You are saying that the lack of overclocking is the reason why single scores in passmark are low.Yes, there are going to be some poor Passmark submissions for every processor, including every Alder Lake CPU. As I have mentioned before, when I build systems I try to choose the best performing components to try to create a highly performant balanced system. The results of that effort are usually a system that not only performs measurably better in the applications I run but also scores much higher than the average score in Passmark for a given CPU. So I believe there can be a good performance correlation between applications and some synthetic benchmarks.
I believe one reason the 5800X3D has not scored as well is that it cannot be easily overclocked. Many of the online articles on 5800X3D performance were done with stock CPU settings, yet I believe many Passmark submissions were done with overclocked, optimized systems, thus better representing what you can expect with optimal system components.

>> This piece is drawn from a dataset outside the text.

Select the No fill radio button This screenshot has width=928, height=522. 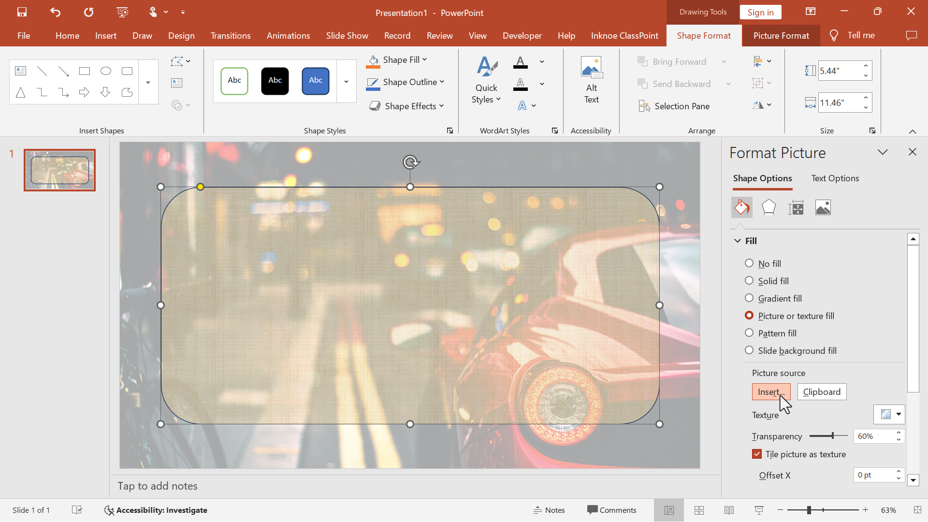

And not all online sites evaluating the 5300X3D show a 7% performance difference between 5800X and 5800X3D in single-thread performance. For example, if you scroll down to the Cinebench R23 single-core test at this link, there is a 12% difference when running stock. The gap would be wider if the 5800X was overclocked. And if you do the math, it shows the 12900ks is 53% faster (2141 vs 1398), which is close to what the Passmark single-thread reports.
AMD Ryzen 7 5800X3D Review: Gaming-First CPU
Making CPU cores faster rather than adding more cores is the best way to boost PC gaming performance. That's why AMD has supercharged their 8-core, 16-thread CPU...www.techspot.com
Not quite sure why you are so fixated about lack of overclocking with the 5800X3D and also obsession with passmark? Benchmarks are way to measure system performance but at the end of the day, some have more credibility than others!

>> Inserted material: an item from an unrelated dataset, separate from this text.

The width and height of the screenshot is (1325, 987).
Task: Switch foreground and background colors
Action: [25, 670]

Overclock setups and 5800X3D cpus will vary in performance !
The standard 5800X doesnt overclock that well (its already cranked pretty hard from factory) and for gaming a lot of the time it hurts performance. Can boost apps ok at times but the improvement is still not massive.
Most reviewers would agree that from their testing they have found that the Ryzen 5800X3D is marginally slower in single thread and multithreaded apps and faster in quite a few games . Some quite a bit and some negligible!